What the task asks:
Turn the entries below into a numbered list, starting with the line that contains "Given: Toggle the" and going on through the line that contains "coord(488,35)", with both of those lines included. Skip any blank lines, and leave the pictures out.

Dataset records:
——
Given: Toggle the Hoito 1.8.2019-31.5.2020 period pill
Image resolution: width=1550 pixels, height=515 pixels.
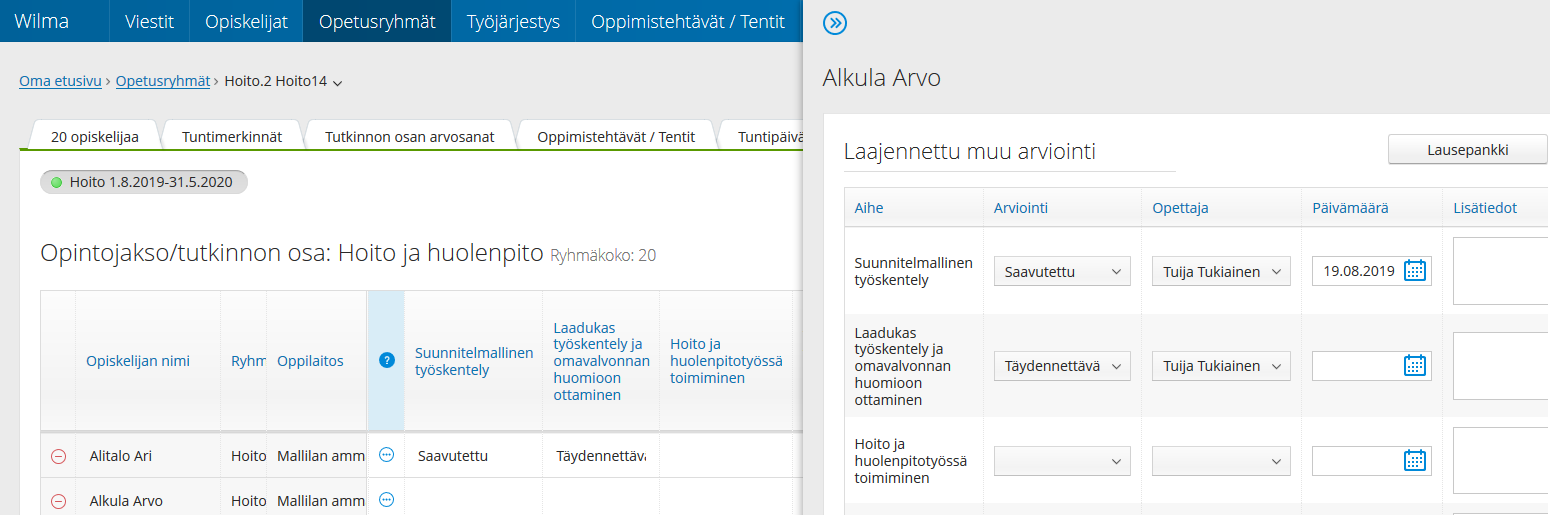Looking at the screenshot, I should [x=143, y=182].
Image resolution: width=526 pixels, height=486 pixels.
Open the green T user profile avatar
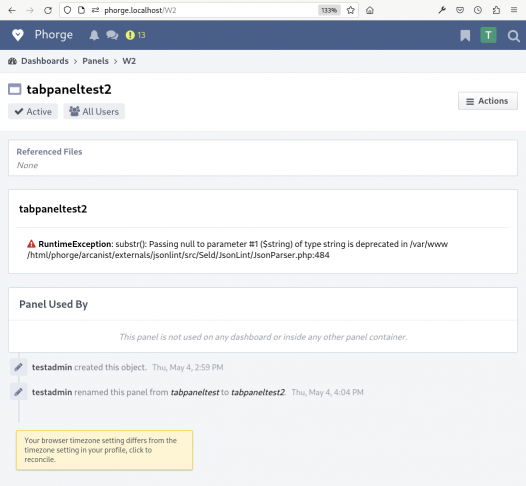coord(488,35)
——
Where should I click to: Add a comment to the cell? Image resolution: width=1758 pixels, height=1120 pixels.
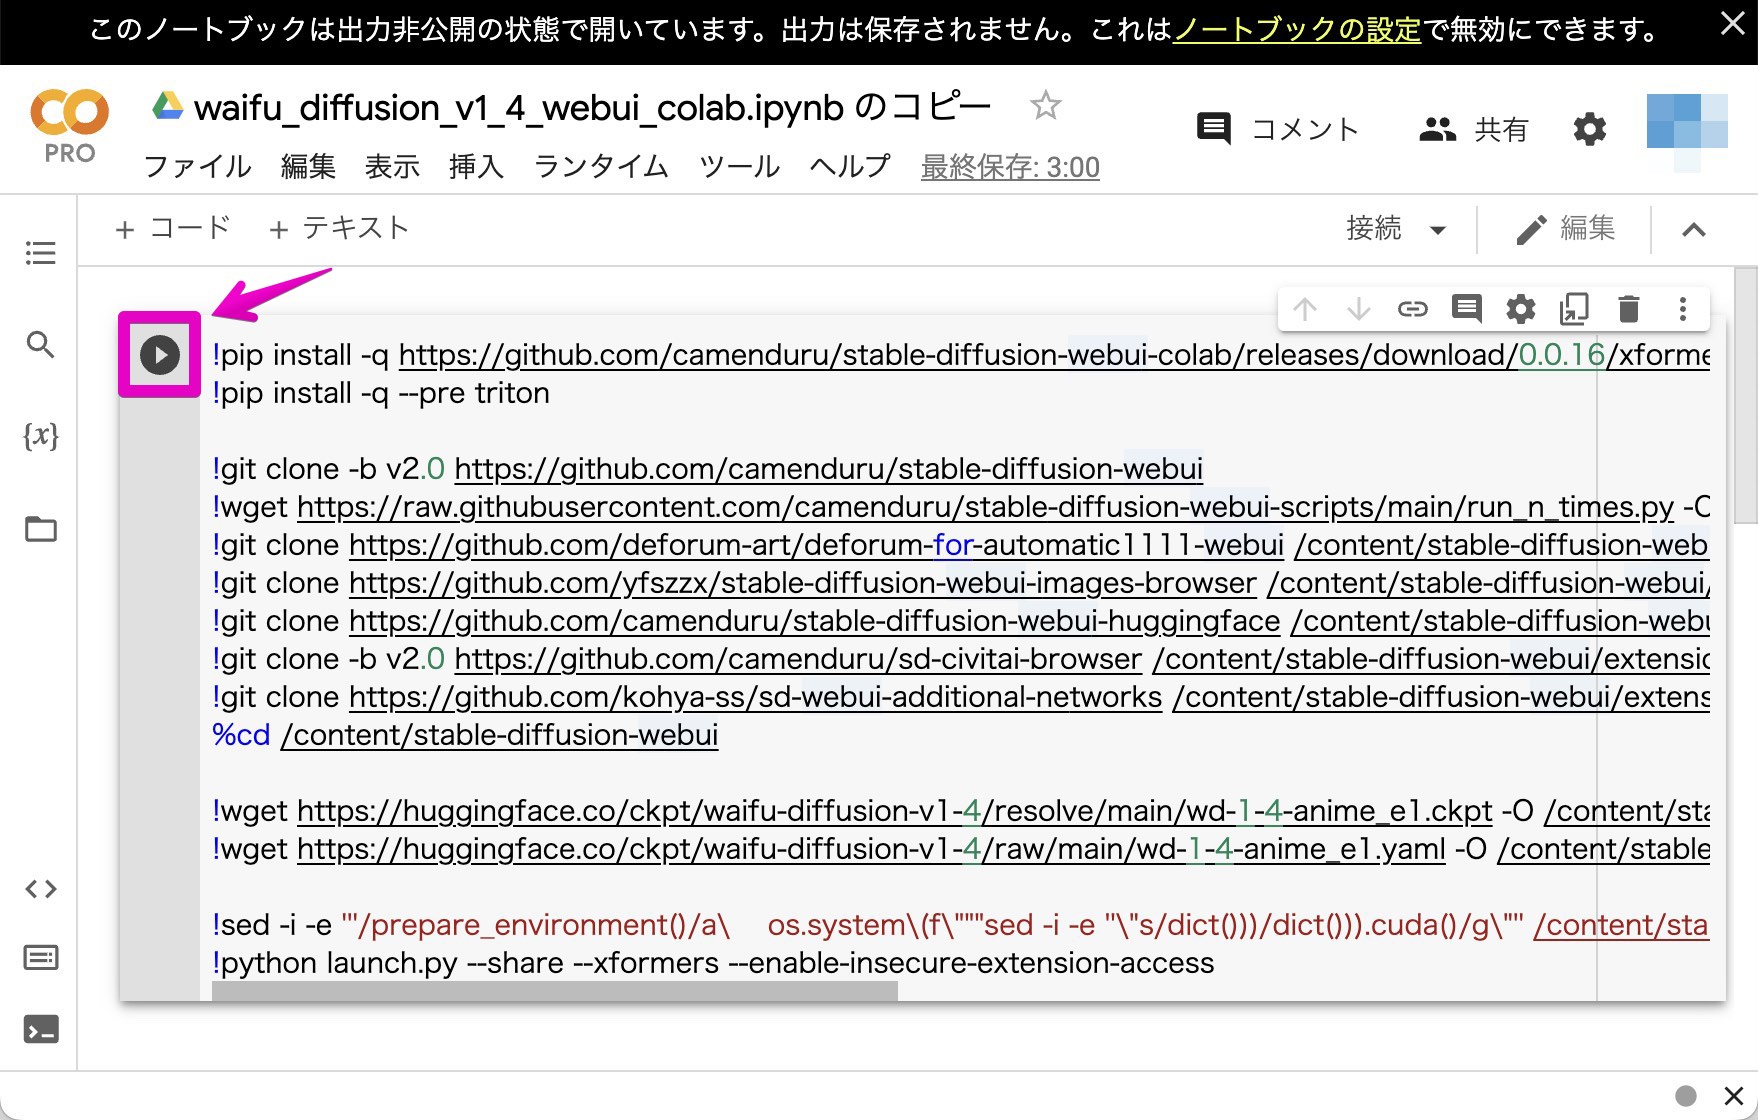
——
Full output:
1. Given: Toggle the Hoito 1.8.2019-31.5.2020 period pill
2. Image resolution: width=1550 pixels, height=515 pixels.
3. Looking at the screenshot, I should [x=143, y=182].
4. Image resolution: width=526 pixels, height=486 pixels.
5. Open the green T user profile avatar
6. coord(488,35)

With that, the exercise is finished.